The Surrender

On the day of the Nagasaki raid, the Soviet Union declared war on Japan. Almost immediately, about 1.6 million Soviet troops, many battle-hardened from the war in Eastern Europe, sliced deeply into Manchuria. Now the scales were overwhelmingly tipped against the Japanese empire. 

Even following both of the atomic attacks and the Soviet declaration or war, the Imperial cabinet remained deadlocked over accepting Pots-dam’s call for unconditional surrender. On August 14, eight days after the Hiroshima raid and only five days after the Nagasaki attack, Japan’s Emperor Hirohito himself broke the cabinet’s deadlock and accepted the Allied terms. The next day, Hirohito addressed the Japanese people directly for the first time to announce his decision. 
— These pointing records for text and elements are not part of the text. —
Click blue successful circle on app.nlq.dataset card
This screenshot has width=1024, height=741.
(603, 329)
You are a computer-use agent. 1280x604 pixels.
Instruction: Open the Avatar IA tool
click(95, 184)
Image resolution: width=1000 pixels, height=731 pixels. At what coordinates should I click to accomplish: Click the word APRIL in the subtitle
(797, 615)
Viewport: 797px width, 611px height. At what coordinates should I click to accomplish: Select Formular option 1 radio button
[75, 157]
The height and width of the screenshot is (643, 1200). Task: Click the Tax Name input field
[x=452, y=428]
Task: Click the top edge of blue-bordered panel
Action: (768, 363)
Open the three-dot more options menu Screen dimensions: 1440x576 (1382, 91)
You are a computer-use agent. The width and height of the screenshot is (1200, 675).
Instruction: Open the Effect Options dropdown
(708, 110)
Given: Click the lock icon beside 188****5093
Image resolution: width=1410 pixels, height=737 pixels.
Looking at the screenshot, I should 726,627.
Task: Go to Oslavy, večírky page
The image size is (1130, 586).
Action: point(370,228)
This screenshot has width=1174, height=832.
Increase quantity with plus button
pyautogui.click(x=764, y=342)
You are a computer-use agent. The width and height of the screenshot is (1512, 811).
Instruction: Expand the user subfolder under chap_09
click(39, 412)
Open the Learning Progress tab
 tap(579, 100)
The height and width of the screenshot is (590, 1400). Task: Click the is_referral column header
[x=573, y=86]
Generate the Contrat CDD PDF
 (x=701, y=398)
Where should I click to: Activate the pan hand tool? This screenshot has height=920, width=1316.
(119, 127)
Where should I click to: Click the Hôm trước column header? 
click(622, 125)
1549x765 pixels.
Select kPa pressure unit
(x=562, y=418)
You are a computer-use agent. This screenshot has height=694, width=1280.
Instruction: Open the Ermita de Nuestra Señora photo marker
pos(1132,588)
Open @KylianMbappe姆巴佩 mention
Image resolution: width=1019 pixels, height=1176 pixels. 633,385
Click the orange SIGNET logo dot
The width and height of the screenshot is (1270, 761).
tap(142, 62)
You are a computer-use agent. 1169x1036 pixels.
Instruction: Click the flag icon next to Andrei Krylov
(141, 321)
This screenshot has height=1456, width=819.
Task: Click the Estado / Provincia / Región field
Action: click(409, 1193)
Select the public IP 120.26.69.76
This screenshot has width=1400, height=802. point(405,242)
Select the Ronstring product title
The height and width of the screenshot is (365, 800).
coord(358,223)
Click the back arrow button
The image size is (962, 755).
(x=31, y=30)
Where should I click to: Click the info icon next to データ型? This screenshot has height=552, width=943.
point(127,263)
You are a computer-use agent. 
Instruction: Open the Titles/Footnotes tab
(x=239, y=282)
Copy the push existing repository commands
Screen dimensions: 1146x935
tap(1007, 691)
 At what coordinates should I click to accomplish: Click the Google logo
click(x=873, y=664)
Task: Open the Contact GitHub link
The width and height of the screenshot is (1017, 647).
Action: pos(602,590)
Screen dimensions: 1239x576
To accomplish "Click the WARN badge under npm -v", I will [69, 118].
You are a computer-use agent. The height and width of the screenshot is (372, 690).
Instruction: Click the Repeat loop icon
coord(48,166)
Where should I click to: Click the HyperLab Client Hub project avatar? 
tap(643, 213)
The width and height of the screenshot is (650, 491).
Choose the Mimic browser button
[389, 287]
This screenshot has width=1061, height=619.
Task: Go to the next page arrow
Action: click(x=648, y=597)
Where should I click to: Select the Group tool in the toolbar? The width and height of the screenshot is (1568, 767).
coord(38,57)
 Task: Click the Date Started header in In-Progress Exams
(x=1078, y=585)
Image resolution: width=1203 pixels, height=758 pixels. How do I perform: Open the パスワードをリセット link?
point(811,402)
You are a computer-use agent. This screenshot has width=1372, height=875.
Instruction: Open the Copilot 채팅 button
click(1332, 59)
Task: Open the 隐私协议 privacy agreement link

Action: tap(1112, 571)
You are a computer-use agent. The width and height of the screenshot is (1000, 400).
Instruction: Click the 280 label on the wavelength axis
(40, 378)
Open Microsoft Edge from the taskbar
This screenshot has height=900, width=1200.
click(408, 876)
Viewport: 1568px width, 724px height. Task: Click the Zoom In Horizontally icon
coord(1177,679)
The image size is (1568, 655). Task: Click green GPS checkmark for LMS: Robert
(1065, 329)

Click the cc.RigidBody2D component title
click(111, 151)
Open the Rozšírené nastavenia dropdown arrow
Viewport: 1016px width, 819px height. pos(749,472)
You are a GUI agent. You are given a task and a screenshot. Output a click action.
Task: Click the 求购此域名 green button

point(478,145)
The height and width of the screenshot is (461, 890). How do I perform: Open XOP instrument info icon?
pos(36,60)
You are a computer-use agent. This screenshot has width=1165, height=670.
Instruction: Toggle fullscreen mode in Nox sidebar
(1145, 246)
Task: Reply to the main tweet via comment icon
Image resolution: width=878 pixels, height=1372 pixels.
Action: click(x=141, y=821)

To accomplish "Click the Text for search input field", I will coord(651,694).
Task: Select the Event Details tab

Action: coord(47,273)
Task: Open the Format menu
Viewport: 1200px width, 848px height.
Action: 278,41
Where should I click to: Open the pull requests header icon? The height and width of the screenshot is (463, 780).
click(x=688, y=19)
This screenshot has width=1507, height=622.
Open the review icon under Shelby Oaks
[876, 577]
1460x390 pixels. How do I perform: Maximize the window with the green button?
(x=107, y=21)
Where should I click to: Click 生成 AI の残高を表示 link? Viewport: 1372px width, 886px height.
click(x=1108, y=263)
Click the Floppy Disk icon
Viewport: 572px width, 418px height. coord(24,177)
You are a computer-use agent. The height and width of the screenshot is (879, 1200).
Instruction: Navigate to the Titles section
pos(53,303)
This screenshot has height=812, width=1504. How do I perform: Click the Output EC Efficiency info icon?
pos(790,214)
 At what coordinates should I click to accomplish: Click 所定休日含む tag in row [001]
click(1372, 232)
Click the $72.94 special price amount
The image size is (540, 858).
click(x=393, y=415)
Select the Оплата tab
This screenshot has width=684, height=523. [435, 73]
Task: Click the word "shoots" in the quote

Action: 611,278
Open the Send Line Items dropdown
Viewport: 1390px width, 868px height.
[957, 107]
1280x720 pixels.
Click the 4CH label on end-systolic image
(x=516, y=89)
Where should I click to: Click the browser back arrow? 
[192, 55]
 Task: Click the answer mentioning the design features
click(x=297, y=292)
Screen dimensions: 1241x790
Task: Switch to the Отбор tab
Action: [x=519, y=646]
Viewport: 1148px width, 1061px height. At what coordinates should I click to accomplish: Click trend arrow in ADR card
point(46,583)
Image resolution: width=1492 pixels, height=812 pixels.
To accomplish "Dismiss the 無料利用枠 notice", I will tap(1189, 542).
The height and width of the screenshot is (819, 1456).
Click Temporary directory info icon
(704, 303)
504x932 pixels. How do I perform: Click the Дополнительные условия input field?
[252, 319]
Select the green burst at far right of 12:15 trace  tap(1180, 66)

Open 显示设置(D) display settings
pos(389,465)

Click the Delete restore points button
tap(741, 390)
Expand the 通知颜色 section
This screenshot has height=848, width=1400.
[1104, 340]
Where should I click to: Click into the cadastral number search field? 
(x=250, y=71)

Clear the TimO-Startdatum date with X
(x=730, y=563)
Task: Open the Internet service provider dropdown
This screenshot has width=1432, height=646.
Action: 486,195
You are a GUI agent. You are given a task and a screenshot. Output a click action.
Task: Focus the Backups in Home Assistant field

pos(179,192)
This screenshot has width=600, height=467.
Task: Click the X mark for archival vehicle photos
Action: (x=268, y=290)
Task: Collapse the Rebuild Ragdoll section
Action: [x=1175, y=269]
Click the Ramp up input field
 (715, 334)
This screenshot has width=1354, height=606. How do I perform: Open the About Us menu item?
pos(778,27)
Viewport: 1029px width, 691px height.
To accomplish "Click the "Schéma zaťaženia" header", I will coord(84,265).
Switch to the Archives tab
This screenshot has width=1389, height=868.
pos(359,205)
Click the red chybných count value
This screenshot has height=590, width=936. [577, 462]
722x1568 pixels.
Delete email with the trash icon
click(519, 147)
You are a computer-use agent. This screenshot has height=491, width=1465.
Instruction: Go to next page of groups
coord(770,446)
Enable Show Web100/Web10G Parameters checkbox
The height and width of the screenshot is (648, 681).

Although many factors contributed to the ultimate victory, there can be little doubt that the prospect of further nuclear bombardment swayed Hirohito. When the emperor announced the surrender, he referred to a “new and most cruel bomb.” But, according to Prince Fumimaro Konoye, “the thing that brought about the determination to make peace was the prolonged bombing by the B–29s.” Premier Suzuki said it this way: 

"It seemed to me unavoidable that in the long run Japan would be almost destroyed by air attack so that merely on the basis of the B–29s alone I was convinced that Japan should sue for peace. On top of the B–29 raids came the atomic bomb...which was just one additional reason for giving in....I myself, on the basis of the B–29 raids, felt that the cause was hopeless."

Forty-five American C–47 transports landed at Atsugi Air Base in Tokyo on August 28, 1945, to begin the American occupation of Japan. An atomic bomb cloud forms over Nagasaki on August 9, 1945. That airplanes rather than amphibious landing craft should be the first Allied vehicles to touch Honshu symbolized the relative importance of air power in avoiding the scheduled invasion and securing the ultimate victory.